Le tre comunità alloggio - La situazione poteva essere critica: rimanevano da gestire tre comunità alloggio che, abitualmente, funzionano soltanto nei periodi serali/notturni e festivi, in quanto i loro ospiti sono normalmente accolti nel centro diurno durante tutto l’arco della giornata.

D’altro canto il centro diurno era stato chiuso da ordinanza regionale, per evitare sia l’assembramento di persone che il via-vai dei mezzi di trasporto, con rischio di diffusione del virus.
La soluzione adottata è stata quella di mantenere aperti gli spazi e mantenere in servizio parte degli operatori; è stata preservata però la divisione delle comunità alloggio, relativamente ai locali di soggiorno e di refettorio, al personale esclusivamente dedicato a ciascuna delle tre unità, ai percorsi interni.

In un primo momento la comunità di Via del Gelsomino continuava ad essere trasportata in via Bolognese, con due pulmini grandi, per mantenere le distanze di sicurezza dei passeggeri. L’aumentare del rischio ha consigliato successivamente l’isolamento totale, non particolarmente gravoso, dato che la villa che ospita quella comunità è dotata di un bel giardino interno.

La riorganizzazione delle attività - Le attività sono state ridotte a quelle praticabili mantenendo le distanze di sicurezza, ed adottando i dispositivi di protezione individuale, ma i terapisti hanno continuato ad agire per quanto possibile. In particolare uno dei fisioterapisti ha programmato un servizio di assistenza alla mobilizzazione anche per gli ospiti della comunità di via del Gelsomino.

L'assistenza psicologica telefonica - Parallelamente è stato organizzato un servizio di assistenza psicologica telefonica agli ospiti del centro diurno rimasti a casa e di assistenza sociale delle famiglie. Tale monitoraggio (del quale parliamo in un articolo a parte) ha permesso tra l'altro il recupero di uno degli ospiti del diurno che, per infortunio della madre anziana, ha dovuto essere preso in carico in comunità.

Altre iniziative allo studio - Altre iniziative sono tuttora in corso di allestimento, come ad esempio la creazione di una piattaforma di educazione/intrattenimento per via telematica, sulla base di quanto già fatto dalle scuole materne.

Il controllo sierologico - Abbiamo anche precorso la delibera regionale, che prescrive il controllo sierologico a tutti gli ospiti ed i dipendenti degli istituti simili al nostro, effettuando autonomamente un tampone in un caso sospetto paucisintomatico, che è effettivamente risultato positivo ed è stato posto in isolamento.

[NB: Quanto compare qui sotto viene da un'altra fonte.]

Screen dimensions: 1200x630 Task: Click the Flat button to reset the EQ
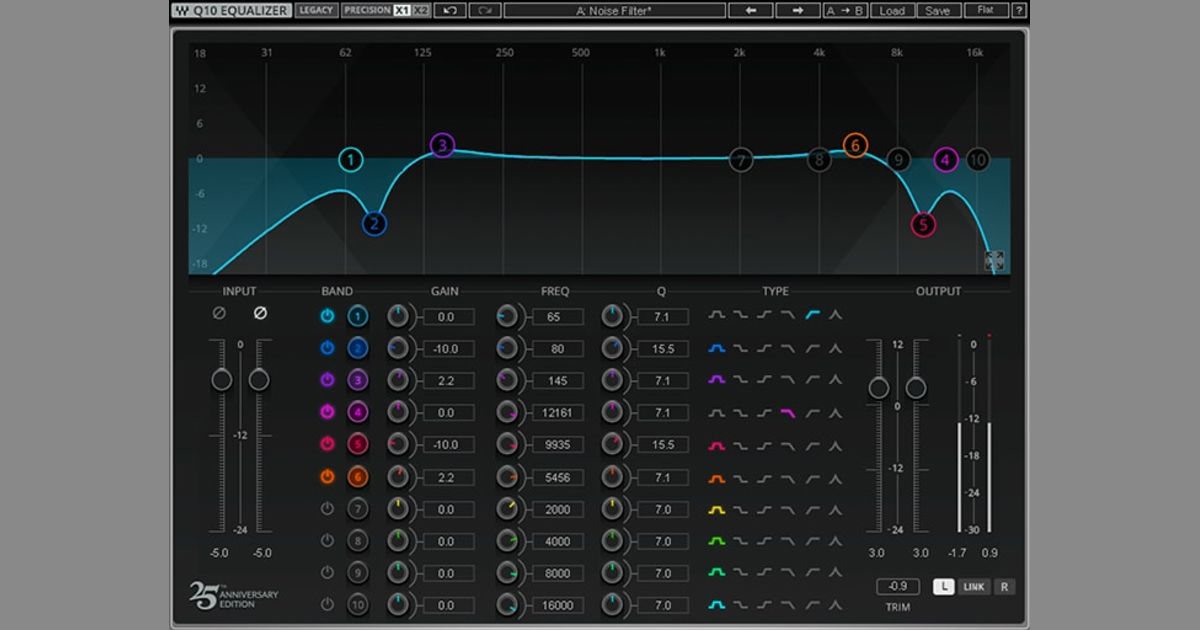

I risultati dello screening - Al momento dello screening regionale abbiamo identificato un solo caso positivo, anch’esso asintomatico, nel nostro personale (opportunamente posto in isolamento domiciliare); un altro caso positivo al test sierologico, tra il personale della cooperativa di servizi, è poi risultato negativo al tampone. Così pure tutti gli assistiti sono risultati negativi, sia al test sierologico che, in alcuni casi mirati, al tampone; l’ospite in isolamento è anch’esso risultato negativo al primo controllo, non ha sintomi ed è in via di guarigione totale.

Possiamo ritenerci al momento soddisfatti, ma non vincitori. La strategia adottata è risultata buona, ma abbassare la guardia potrebbe essere pericoloso.

La collaborazione con altri istituti - Un ultimo fattore, non indifferente, è la continua costante collaborazione con gli altri centri simili al nostro e con l’Associazione Nazionale. Quest’ultima infatti ha costituito un’unità di crisi, di cui fa parte anche il nostro direttore sanitario e che sta organizzando, tra le altre cose, una videoconferenza con tutti gli psicologi delle Anffas, volta a stabilire linee guida per il sostegno del personale rimasto in servizio, cui va il nostro ringraziamento per l’insostituibile lavoro, svolto con lodevole abnegazione.